En parallèle, les stocks stratégiques américains ("strategic petroleum reserve", ou SPR) sont à leur plus bas niveau depuis novembre 1982, selon les données de l'Agence américaine d'information sur l'énergie (EIA).

Washington s'est engagé à libérer progressivement 172 millions de barils sur les 415 millions qui composaient la SPR fin février pour pallier les perturbations d'approvisionnement et la hausse des cours du brut liées à la guerre en cours au Moyen-Orient.

Selon Donald Trump, "cette transaction historique" entre les Etats-Unis et le Venezuela permettra "de réduire considérablement le prix de l'essence pour tous les Américains, et ce pendant de nombreuses années".

Le président américain assure par ailleurs que cet accord "ne coûtera rien aux contribuables américains".

 

- Mainmise américaine -

 

Depuis le raid militaire américain qui a permis début janvier la capture de Nicolas Maduro, Donald Trump veut relancer l'exploitation des ressources pétrolières et gazières vénézuéliennes sous son propre patronage.

Le gouvernement américain essaye de pousser les entreprises américaines à s'engager dans le pays, suscitant toutefois des réactions mitigées face aux lourds investissements nécessaires pour remettre en état les infrastructures pétrolières du pays et y extraire de l'or noir.

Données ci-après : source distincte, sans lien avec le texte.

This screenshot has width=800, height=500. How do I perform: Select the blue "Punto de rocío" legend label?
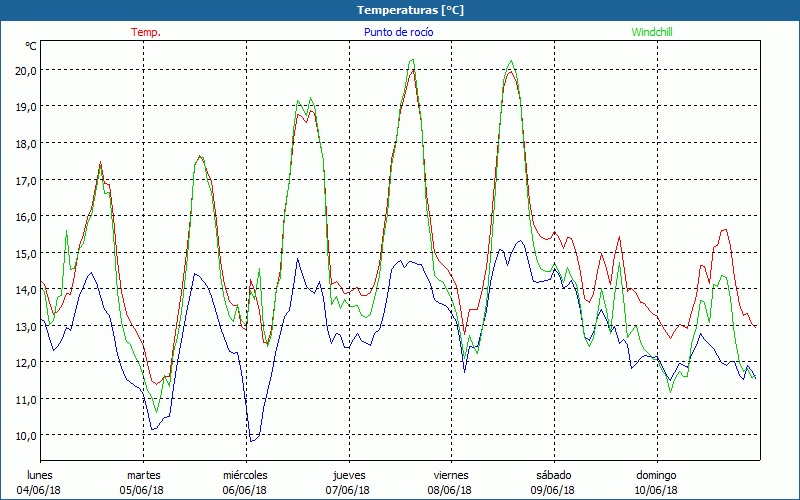click(398, 32)
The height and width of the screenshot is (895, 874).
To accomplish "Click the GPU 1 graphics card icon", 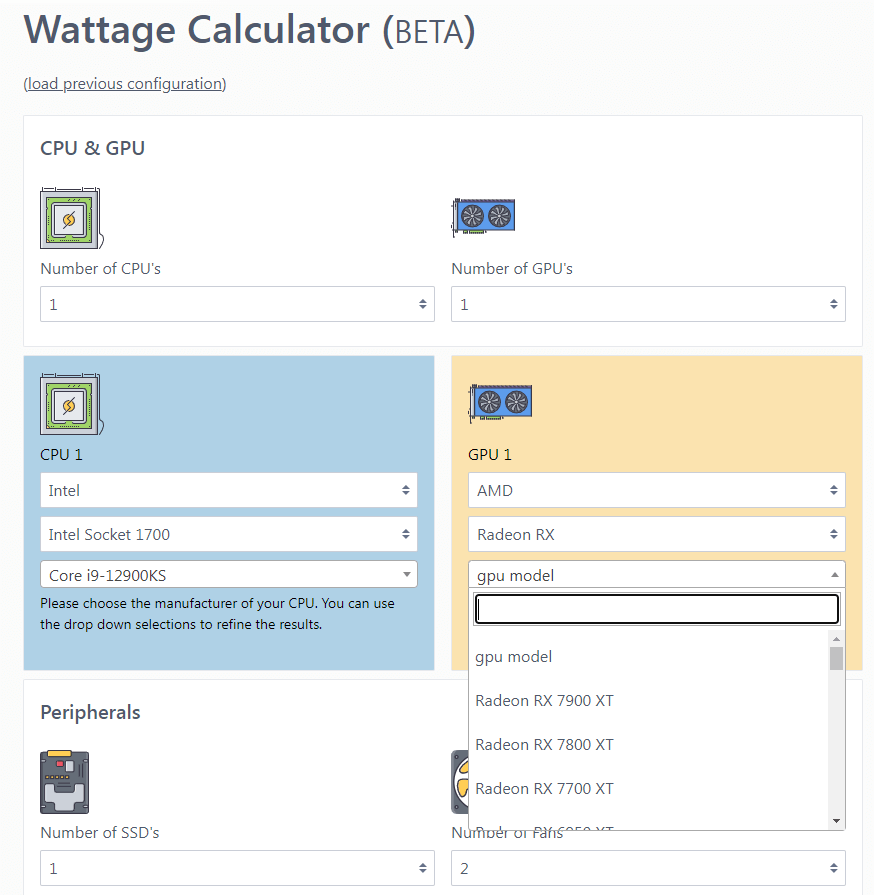I will point(501,402).
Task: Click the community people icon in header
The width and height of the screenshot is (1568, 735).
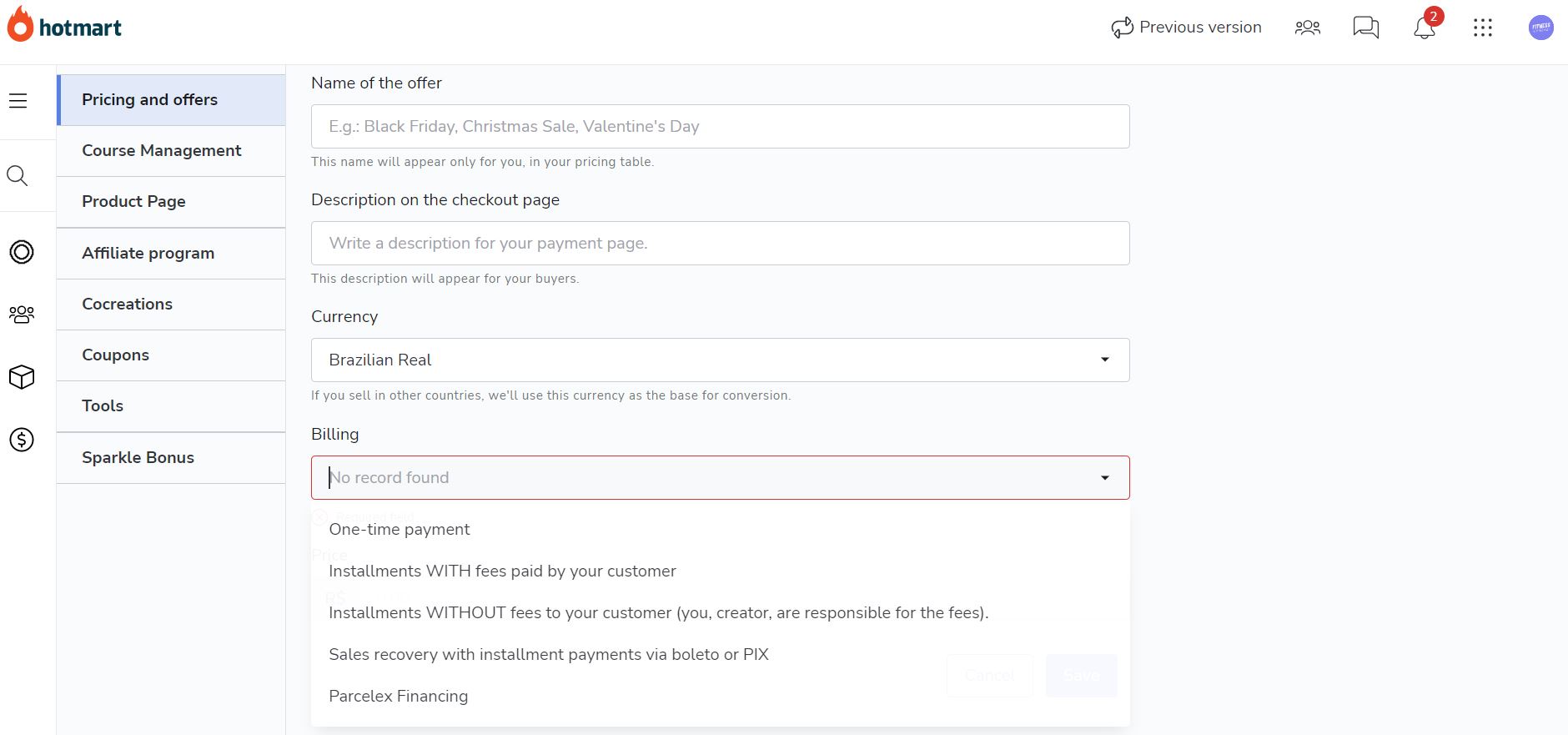Action: tap(1308, 28)
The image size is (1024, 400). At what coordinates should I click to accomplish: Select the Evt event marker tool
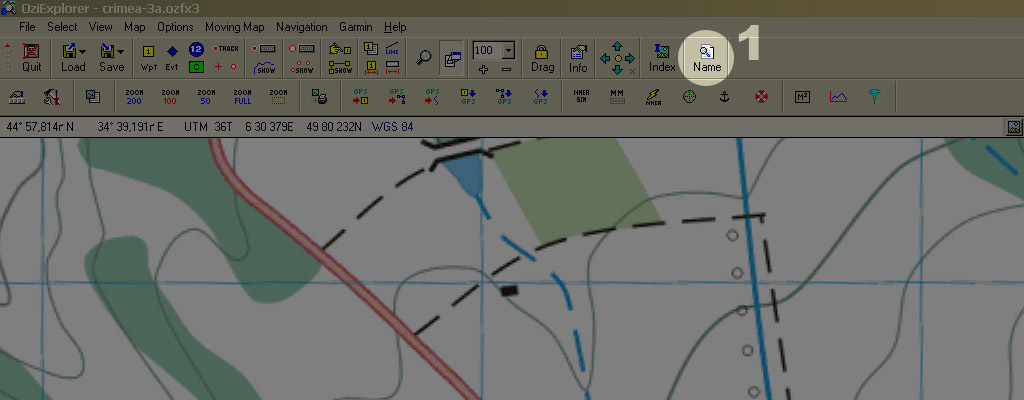pyautogui.click(x=172, y=57)
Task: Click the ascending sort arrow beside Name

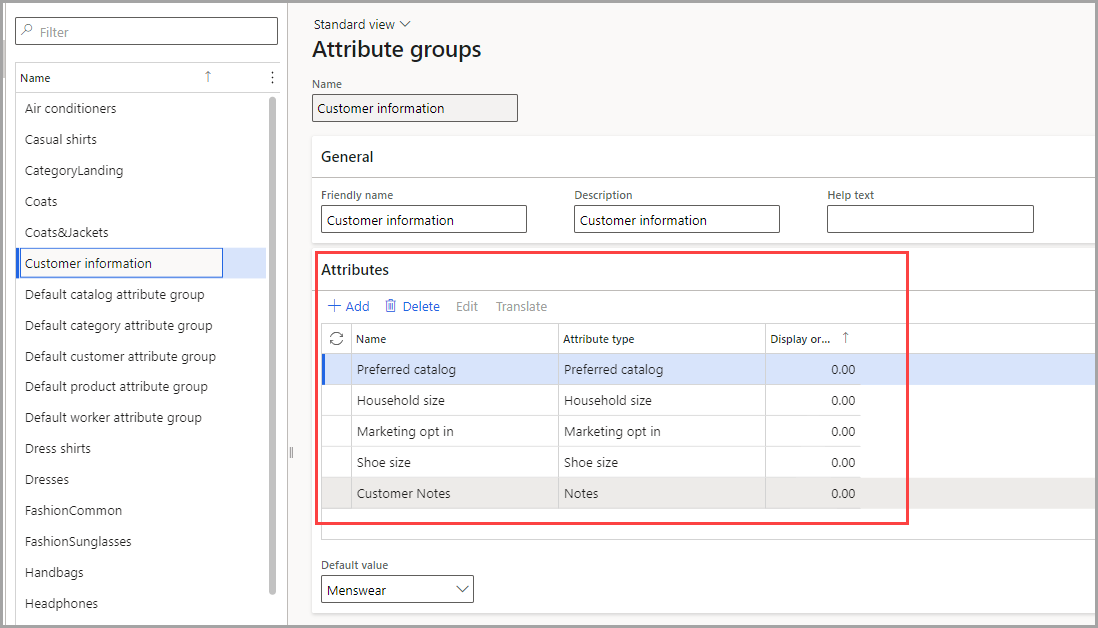Action: click(209, 77)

Une réticence suscitée aussi par les expropriations menées par le régime vénézuélien dans le passé. Le géant américain ExxonMobil l'a notamment été à deux reprises.

"Le principal problème au Venezuela concernait la sûreté et la sécurité", a commenté auprès de l'AFP John Kilduff, analyste d'Again Capital.

Selon lui, les Etats-Unis pourraient chercher avec cet accord à "créer une sorte de zone d'État où les entreprises américaines peuvent s'implanter, exercer leurs activités sans subir de répercussions, et (...) éliminer le risque politique qui accompagne habituellement les investissements au Venezuela".

Pour Jorge R. Pinon, chercheur à l'Energy Institute de l'Université du Texas à Austin, de nombreuses "zones d'ombre" subsistent toutefois, notamment le risque qu'un futur gouvernement vénézuélien change brutalement "les règles du jeu", remettant en cause tout accord actuel.

"Ce sont des projets qui mettront très certainement de nombreuses années avant de voir le jour et de porter leurs fruits", estime par ailleurs l'expert pétrolier Oswaldo Felizzola.

Pour Elias Ferrer, fondateur du Think tank Orinoco Research, cette annonce relève d'"un jeu de récits autour d'accords qui étaient déjà en cours de négociation", l'achat par les Etats-Unis de brut vénézuélien étant dans tous les cas "garanti".

D'après l'expert, Donald Trump présente ces arrangements comme une victoire politique, en les inscrivant dans le contexte plus large du conflit au Moyen-Orient et de la flambée des prix de l'énergie.